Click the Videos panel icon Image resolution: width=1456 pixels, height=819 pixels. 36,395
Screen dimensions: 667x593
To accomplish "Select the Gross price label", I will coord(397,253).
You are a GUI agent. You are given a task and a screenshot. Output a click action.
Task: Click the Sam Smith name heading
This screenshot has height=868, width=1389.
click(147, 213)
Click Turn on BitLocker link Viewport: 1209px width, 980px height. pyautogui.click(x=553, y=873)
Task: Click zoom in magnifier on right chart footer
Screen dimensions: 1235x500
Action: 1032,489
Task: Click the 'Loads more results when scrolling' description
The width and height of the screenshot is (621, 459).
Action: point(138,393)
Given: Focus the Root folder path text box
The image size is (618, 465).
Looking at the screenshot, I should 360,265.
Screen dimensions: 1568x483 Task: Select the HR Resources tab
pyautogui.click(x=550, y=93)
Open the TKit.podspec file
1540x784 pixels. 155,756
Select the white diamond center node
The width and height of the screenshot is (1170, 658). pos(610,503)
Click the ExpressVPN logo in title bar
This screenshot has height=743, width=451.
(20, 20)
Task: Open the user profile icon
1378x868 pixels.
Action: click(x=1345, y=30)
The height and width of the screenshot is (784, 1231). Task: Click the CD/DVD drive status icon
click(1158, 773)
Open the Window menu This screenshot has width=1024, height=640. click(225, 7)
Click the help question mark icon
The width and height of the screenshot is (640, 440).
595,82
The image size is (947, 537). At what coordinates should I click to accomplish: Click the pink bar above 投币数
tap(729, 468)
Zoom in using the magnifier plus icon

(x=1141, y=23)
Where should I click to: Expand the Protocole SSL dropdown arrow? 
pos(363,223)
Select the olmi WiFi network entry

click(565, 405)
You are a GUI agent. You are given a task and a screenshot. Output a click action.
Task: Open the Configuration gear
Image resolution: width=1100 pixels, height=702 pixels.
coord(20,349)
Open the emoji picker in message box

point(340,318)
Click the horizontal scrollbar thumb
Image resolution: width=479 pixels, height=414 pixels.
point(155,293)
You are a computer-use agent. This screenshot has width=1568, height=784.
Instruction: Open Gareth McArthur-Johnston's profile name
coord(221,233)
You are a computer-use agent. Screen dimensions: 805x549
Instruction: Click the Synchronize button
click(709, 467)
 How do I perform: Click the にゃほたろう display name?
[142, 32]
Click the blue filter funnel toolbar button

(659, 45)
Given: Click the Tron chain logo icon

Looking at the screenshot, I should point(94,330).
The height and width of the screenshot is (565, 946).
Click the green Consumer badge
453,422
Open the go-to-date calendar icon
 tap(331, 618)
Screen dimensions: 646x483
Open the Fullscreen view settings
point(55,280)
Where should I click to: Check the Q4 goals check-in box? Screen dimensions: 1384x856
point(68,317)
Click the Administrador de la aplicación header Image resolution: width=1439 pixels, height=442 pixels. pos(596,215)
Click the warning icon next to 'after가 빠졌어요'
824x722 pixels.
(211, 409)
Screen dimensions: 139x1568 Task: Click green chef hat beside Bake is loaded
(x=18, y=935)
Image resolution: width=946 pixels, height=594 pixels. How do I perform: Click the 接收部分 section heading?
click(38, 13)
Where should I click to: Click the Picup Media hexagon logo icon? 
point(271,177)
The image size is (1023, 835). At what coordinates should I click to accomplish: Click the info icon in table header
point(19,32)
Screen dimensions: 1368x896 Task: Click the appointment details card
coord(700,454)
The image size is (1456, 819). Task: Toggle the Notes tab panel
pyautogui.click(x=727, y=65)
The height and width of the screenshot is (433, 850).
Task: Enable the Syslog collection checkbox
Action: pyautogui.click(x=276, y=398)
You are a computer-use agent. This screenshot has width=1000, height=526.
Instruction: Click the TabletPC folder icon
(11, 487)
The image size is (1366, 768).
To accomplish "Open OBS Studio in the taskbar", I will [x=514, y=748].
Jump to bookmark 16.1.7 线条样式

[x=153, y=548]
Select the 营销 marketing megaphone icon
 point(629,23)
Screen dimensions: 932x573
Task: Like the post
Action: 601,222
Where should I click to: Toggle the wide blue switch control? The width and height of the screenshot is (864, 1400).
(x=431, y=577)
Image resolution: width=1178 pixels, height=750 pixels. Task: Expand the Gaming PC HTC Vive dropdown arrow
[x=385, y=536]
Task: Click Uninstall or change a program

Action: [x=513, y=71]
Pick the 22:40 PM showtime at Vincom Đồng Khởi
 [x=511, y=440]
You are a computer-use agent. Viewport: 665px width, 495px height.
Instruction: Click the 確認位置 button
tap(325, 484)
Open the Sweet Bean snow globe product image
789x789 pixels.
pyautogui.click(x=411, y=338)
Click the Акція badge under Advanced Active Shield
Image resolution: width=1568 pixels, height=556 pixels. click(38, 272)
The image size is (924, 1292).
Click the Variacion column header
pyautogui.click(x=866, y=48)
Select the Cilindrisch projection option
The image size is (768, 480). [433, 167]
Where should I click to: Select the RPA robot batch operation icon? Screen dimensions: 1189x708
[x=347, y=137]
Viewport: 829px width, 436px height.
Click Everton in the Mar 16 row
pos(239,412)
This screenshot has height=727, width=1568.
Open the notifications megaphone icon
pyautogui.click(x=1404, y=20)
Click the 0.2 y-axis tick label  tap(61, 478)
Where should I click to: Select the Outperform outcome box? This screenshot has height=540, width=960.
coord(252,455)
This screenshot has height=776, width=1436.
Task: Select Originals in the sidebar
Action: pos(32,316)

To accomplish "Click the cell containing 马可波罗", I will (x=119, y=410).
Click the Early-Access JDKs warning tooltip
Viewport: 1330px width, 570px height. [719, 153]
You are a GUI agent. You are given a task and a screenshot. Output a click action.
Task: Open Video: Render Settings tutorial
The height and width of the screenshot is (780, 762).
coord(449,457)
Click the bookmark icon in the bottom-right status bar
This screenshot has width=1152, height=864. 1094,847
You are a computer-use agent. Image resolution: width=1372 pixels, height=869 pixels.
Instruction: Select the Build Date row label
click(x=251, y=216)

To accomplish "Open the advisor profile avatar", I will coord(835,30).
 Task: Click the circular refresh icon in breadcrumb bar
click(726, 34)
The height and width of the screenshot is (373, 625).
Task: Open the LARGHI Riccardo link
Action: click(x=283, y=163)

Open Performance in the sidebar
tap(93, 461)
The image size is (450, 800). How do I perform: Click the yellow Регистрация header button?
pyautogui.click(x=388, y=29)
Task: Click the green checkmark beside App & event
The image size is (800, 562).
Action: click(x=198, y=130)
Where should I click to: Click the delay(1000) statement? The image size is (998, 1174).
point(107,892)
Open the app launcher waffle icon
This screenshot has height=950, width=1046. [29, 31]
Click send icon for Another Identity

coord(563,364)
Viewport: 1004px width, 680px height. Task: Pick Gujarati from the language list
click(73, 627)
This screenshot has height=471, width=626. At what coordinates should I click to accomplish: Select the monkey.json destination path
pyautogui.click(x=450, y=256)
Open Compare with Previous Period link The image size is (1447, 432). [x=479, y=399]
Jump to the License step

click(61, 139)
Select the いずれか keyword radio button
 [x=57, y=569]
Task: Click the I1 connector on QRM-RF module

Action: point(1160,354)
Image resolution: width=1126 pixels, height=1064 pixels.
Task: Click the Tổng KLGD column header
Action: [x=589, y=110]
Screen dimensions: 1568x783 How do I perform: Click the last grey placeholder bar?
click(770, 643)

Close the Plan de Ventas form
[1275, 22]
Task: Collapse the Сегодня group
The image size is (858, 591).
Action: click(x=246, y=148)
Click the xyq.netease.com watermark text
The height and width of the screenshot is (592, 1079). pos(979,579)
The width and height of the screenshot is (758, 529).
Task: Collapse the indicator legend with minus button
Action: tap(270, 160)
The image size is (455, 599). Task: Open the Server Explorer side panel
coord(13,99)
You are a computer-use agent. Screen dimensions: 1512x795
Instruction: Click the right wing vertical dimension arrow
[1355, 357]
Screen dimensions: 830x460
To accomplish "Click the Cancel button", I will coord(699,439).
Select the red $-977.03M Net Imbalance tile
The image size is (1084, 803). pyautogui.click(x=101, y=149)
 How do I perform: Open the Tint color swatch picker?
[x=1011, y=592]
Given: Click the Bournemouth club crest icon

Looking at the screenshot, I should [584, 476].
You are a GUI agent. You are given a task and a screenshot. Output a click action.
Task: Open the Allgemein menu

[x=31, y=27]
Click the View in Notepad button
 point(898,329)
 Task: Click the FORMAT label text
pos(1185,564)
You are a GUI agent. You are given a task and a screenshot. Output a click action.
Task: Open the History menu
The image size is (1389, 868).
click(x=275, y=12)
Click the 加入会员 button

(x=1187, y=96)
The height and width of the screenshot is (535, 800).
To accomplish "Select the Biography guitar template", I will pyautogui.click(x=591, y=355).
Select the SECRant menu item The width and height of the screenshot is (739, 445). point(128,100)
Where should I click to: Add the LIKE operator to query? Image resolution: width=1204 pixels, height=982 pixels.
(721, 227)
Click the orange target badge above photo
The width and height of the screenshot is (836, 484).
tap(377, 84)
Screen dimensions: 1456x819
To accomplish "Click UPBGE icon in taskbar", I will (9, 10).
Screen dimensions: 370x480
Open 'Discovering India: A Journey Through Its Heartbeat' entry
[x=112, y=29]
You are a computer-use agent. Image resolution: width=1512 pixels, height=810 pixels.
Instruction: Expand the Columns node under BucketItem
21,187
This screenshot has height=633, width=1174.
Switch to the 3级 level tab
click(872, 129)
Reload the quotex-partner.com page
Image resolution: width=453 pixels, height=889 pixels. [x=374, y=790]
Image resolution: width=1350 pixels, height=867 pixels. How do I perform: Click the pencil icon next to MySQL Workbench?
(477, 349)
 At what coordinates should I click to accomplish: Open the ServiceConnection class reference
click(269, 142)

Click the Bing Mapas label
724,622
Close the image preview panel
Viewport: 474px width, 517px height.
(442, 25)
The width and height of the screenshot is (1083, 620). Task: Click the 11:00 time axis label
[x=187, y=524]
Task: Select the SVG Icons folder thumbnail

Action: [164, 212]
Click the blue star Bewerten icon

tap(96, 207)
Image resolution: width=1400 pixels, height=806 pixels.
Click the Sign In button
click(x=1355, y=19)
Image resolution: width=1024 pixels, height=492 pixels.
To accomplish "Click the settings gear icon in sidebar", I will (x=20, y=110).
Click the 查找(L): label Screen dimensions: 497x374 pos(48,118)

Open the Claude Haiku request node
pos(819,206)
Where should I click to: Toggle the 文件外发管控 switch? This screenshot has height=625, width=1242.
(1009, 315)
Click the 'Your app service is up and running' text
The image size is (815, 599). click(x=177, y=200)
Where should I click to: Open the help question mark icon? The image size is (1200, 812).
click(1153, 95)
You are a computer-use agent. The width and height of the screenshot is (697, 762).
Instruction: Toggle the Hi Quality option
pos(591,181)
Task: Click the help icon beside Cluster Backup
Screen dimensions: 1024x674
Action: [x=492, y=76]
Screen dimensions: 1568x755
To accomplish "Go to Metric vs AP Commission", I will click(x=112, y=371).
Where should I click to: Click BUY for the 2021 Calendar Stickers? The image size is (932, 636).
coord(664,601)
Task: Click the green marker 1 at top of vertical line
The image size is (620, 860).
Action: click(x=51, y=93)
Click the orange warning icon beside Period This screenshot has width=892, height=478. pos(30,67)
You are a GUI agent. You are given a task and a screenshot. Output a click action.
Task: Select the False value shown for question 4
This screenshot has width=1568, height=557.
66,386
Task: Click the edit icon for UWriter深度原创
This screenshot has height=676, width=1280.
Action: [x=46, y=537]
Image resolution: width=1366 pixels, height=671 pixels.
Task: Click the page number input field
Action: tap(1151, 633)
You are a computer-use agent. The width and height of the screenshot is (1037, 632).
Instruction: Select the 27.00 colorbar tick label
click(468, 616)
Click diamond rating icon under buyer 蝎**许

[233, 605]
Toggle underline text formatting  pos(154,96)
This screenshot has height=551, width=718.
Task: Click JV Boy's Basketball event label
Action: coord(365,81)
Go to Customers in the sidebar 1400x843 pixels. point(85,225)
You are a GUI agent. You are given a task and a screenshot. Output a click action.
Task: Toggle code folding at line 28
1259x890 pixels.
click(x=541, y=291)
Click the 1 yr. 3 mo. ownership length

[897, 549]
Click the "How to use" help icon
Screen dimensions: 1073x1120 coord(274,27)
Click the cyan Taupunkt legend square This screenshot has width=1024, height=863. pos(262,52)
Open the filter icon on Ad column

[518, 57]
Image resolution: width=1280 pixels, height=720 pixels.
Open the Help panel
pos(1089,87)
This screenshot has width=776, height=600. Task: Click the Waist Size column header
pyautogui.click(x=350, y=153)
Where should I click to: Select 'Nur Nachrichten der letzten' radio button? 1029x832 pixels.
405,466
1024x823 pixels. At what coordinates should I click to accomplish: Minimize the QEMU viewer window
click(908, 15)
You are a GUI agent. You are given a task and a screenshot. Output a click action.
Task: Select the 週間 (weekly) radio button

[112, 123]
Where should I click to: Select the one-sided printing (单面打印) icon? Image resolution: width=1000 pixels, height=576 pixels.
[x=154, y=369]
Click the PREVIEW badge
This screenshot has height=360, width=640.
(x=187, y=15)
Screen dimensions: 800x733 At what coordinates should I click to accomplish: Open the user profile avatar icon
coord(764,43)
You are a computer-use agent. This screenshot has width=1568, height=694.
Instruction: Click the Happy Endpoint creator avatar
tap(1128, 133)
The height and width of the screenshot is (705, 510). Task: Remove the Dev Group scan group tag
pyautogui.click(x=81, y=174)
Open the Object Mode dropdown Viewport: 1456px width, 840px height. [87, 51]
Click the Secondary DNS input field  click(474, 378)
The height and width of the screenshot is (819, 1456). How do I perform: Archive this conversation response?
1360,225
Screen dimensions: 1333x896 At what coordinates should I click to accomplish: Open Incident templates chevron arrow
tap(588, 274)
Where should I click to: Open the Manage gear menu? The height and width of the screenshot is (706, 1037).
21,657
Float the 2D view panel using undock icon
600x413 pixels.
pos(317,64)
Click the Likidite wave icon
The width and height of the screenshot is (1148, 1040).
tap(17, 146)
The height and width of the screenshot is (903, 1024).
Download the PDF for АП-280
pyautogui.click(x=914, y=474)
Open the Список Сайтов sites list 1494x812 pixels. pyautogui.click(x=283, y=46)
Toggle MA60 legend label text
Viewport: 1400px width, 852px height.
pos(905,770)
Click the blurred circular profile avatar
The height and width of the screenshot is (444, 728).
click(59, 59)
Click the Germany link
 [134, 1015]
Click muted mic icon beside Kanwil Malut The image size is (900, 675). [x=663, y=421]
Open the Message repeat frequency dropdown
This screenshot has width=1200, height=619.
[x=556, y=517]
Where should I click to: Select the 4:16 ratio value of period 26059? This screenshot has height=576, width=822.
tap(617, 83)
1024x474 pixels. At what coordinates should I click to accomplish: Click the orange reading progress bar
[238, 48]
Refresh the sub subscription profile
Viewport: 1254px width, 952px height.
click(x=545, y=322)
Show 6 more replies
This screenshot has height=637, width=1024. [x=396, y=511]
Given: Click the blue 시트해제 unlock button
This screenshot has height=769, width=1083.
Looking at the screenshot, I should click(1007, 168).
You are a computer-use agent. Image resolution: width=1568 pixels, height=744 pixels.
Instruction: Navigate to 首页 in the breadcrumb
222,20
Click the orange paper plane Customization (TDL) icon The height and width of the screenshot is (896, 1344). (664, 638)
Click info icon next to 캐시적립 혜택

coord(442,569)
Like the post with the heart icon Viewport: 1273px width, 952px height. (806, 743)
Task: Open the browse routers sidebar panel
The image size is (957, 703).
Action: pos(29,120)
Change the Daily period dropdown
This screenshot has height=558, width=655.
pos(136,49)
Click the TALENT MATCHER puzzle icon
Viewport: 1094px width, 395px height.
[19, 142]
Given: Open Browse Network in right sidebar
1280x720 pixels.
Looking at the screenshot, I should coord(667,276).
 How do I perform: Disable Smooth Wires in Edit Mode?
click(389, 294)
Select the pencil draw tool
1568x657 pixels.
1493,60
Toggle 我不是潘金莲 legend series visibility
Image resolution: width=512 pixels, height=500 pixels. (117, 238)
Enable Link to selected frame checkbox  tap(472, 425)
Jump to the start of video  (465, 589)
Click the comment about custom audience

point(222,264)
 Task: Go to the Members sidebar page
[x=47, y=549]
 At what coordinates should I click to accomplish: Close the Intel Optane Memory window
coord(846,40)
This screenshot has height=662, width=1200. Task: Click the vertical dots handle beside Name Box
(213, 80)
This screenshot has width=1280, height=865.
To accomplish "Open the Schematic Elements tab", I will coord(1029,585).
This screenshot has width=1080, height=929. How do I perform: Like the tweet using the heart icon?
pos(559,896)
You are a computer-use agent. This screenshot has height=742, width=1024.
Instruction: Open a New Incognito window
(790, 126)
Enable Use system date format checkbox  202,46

^^^^

**Exercise**
Every line in the listing above that mentions "computer" should be returned.

**Result below**
You are a computer-use agent. This screenshot has width=1568, height=784.
You are a computer-use agent. Screen dimensions: 805x549
You are a computer-use agent. This screenshot has width=1000, height=526.
You are a computer-use agent. Viewport: 665px width, 495px height.
You are a computer-use agent. Image resolution: width=1372 pixels, height=869 pixels.
You are a computer-use agent. Screen dimensions: 1512x795
You are a computer-use agent. Image resolution: width=1512 pixels, height=810 pixels.
You are a computer-use agent. The width and height of the screenshot is (697, 762).
You are a computer-use agent. The width and height of the screenshot is (1037, 632).
You are a computer-use agent. This screenshot has width=1568, height=694.
You are a computer-use agent. Image resolution: width=1568 pixels, height=744 pixels.
You are a computer-use agent. This screenshot has height=742, width=1024.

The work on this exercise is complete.